Lowy Institute: Live Events show

Summary: Hong Kong is facing the deepest political crisis since it was handed back to China by the United Kingdom in 1997. The partially autonomous Chinese territory has been shaken by weeks of huge democracy protests, and violent clashes between activists, the police and supporters of the Chinese Government. The spark for the latest tensions was a now-suspended bill that would have allowed Hong Kongers to be extradited to mainland China. But the protests are being driven by opposition to Beijing’s intensifying pressure on the freedoms and autonomy that were promised to the city for 50 years from 1997. The Lowy Institute hosted a panel discussion about the causes of this crisis, the implications for this global financial centre, and the impact on China’s place in the world. Lai-Ha Chan is a Senior Lecturer in the Social and Political Sciences Program at the School of Communication at the University of Technology Sydney.
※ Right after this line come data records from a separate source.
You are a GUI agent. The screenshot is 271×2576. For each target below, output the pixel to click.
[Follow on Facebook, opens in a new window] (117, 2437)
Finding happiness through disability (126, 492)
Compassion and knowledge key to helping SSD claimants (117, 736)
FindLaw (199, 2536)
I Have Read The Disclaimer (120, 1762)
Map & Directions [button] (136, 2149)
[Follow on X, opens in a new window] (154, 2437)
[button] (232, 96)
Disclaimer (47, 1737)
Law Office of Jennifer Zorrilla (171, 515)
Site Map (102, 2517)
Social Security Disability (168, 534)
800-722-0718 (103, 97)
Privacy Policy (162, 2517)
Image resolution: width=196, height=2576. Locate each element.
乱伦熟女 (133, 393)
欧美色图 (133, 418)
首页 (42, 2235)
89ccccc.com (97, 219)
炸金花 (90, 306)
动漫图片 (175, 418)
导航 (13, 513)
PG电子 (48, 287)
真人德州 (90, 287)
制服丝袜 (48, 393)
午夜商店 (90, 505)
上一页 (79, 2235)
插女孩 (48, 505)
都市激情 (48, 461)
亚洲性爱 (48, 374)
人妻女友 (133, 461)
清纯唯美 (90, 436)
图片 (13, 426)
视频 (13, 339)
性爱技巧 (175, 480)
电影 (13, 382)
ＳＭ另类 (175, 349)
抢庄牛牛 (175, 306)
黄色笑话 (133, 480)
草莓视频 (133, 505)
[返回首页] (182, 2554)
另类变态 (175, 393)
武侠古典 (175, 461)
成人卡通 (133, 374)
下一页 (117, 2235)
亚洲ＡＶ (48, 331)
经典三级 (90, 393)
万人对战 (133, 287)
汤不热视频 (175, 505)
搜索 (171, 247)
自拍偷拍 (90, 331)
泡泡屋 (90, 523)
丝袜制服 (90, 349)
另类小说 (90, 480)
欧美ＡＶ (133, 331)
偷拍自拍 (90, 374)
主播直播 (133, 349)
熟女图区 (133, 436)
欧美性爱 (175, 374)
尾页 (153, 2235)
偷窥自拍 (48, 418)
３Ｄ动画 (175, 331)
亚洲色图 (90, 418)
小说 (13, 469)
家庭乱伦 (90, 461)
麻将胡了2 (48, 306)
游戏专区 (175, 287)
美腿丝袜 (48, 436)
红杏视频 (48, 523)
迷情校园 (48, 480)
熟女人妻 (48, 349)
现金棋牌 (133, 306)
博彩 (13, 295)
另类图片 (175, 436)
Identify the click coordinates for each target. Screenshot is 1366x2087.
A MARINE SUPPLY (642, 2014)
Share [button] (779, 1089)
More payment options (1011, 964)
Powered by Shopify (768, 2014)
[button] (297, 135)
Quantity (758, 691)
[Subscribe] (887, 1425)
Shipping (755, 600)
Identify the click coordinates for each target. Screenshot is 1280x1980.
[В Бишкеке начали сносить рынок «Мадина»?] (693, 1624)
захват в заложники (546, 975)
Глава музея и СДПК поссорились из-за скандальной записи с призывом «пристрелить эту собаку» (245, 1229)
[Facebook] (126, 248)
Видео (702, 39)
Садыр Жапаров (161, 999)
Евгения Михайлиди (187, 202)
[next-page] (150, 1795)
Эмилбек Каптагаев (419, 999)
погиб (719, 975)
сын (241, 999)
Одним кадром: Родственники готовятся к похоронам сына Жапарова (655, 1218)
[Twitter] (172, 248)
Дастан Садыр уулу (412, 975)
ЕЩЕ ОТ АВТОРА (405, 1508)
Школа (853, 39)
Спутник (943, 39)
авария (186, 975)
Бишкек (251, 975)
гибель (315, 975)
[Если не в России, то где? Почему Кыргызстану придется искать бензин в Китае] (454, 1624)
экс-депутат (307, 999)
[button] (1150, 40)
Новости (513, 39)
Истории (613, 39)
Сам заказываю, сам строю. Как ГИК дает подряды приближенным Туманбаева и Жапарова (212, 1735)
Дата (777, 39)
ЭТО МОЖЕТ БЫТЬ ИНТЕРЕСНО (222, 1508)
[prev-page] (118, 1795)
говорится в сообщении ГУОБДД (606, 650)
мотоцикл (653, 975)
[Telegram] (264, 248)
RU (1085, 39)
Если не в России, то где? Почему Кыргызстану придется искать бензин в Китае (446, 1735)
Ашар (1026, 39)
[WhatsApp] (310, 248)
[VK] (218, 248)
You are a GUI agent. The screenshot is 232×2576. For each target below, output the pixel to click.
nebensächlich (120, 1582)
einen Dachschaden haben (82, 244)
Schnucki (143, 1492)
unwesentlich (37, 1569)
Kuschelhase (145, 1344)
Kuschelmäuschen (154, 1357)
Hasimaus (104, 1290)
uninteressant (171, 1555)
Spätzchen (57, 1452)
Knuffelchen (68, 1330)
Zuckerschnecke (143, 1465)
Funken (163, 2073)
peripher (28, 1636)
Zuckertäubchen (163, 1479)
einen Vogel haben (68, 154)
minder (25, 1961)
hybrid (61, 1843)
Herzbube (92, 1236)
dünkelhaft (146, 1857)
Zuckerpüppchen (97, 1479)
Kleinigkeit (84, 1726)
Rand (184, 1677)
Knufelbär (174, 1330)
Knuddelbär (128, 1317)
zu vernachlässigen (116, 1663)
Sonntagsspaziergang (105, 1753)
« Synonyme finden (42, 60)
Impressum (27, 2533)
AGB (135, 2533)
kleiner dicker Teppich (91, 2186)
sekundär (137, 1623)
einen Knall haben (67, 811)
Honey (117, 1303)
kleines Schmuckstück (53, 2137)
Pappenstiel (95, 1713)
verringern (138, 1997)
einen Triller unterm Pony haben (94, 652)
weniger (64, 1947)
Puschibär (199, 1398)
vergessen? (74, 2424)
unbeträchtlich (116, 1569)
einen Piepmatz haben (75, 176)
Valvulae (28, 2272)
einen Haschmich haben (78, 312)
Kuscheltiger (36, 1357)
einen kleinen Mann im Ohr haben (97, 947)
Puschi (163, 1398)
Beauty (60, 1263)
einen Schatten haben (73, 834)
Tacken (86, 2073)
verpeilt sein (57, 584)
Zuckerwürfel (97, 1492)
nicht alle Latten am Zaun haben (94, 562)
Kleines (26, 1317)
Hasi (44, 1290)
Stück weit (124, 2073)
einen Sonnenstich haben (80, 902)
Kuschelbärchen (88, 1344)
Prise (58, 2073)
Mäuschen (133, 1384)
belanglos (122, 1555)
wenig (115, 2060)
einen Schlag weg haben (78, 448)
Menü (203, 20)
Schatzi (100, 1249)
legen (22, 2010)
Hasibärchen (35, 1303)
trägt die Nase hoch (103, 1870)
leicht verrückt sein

She studies China’s international relations and its place in the global order. Before coming to Australia to conduct her PhD research, she worked for the Hong Kong Government. Jared Fu is a university student and democracy activist from Hong Kong who helped organise the recent protest in Sydney against the extradition bill. Ben Bland is the Director of the Southeast Asia Project at the Lowy Institute and a former correspondent for the Financial Times in Hong Kong. He is the author of Generation HK: Seeking Identity in China’s Shadow, which tells the stories of the young Hong Kongers on the frontlines of the city’s struggle for freedom. The discussion was chaired by Richard McGregor, Lowy Institute Senior Fellow and leading expert on China’s political system and Asian geopolitics. He is the award-winning author of The Party: The Secret World of China’s Communist Rulers and Asia’s Reckoning: China, Japan and the Fate of US Power in the Pacific Century.